In 2001, while deployed to Southwest Asia, I had the opportunity to stop by the chow hall, I mean dining facility, for breakfast. I noticed a young Airman sitting alone and looking a little tired and worn. I stopped and asked if I could sit with him for breakfast and he had no objection. As we sat there eating, I struck up a conversation to see how this young man was doing with his deployment. He started out by explaining that he was frustrated that he was not in a job that really contributed to the mission. In fact, he felt that he was wasting time even being there. However, I felt he needed to talk and work out his frustration. So he continued to explain that all he did every day was drive around in a truck and he was getting tired of it. I tried to explain to him that we all contribute to the success of the mission in one way or another. He continued to explain to me that I didn’t understand how boring and tiresome his job was.

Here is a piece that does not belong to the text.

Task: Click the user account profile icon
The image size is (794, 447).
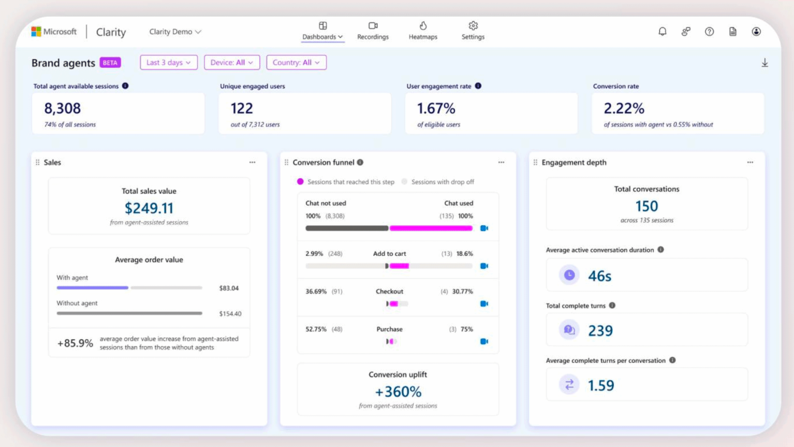Action: (756, 31)
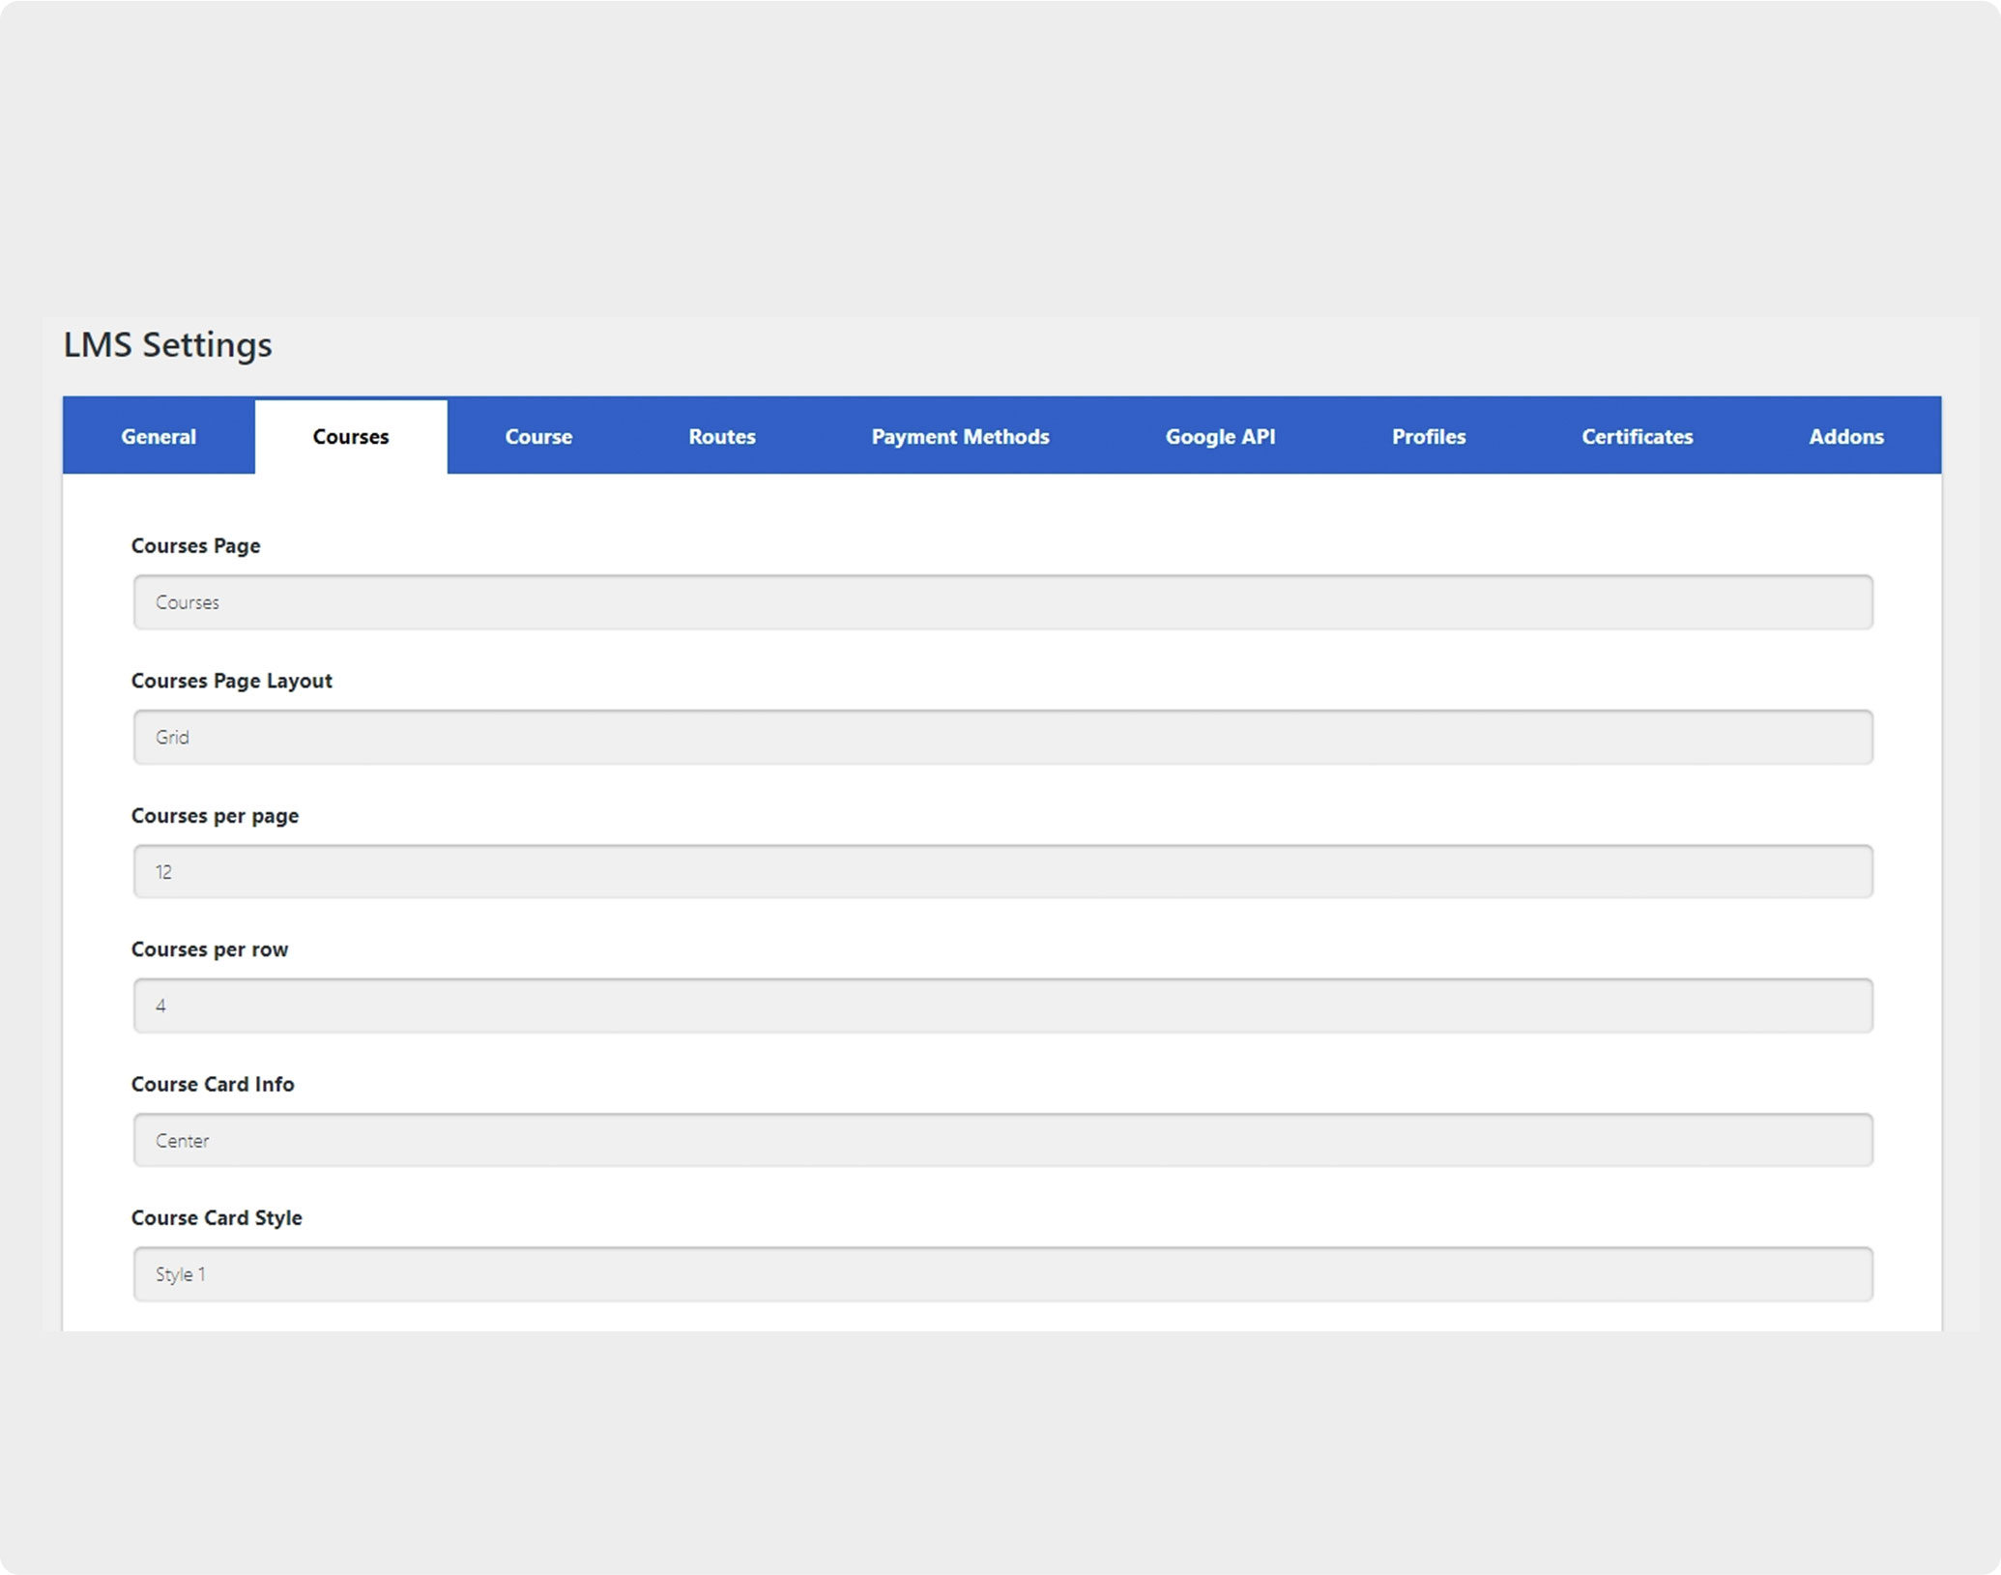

At this point I began to wonder and I had to stop him and ask, “What type of truck do you drive?” He looked up from his breakfast and told me that all he did was drive up and down the parking ramp to refuel the aircraft coming in and out of the base.
Wow! I nearly fell over as I began to wonder how someone that fueled aircraft for a living at a location such as this could not see that they were directly contributing to the mission. I asked him, “Do you even know what the aircraft you are refueling are doing here?” I inquired if he had any idea what would happen if we did not have men and women that knew how to refuel aircraft, or if he understood that we could not even come close to meeting the mission if we could not refuel our aircraft. I told him that it took experts like him to keep the United States Air Force flying. I really got on my soapbox and let him have it with both barrels because I wanted to ensure that he understood how important his job was and how important he was to the Air Force. I wanted him to be proud of what he did for a living and have pride in owning that responsibility. I thanked him and praised him for the work he did every day. I do not know what ever happened to that young man, but I hope that a little of my thanks and praise sank in and that he began to understand and have pride in what he brought to the fight.
Since those days, I often think back to that young man and how important it is that we all understand what we do and how it fits into the “big picture.” Whether you are refueling aircraft, pouring concrete, helping process travel vouchers, managing contracts, repairing a light fixture, flying an aircraft, satellite or driving a bus, every job we do is important. We should all be proud of what we do and how we are helping the greatest Air Force on the planet meet the mission.
Leaders: we need to remember to take time and ensure our Airmen understand how what they do every day is important and encourage pride of ownership in every detail of their jobs. Our Airmen need to know what they do is making a difference in today’s Air Force and they are critical to accomplishing the mission.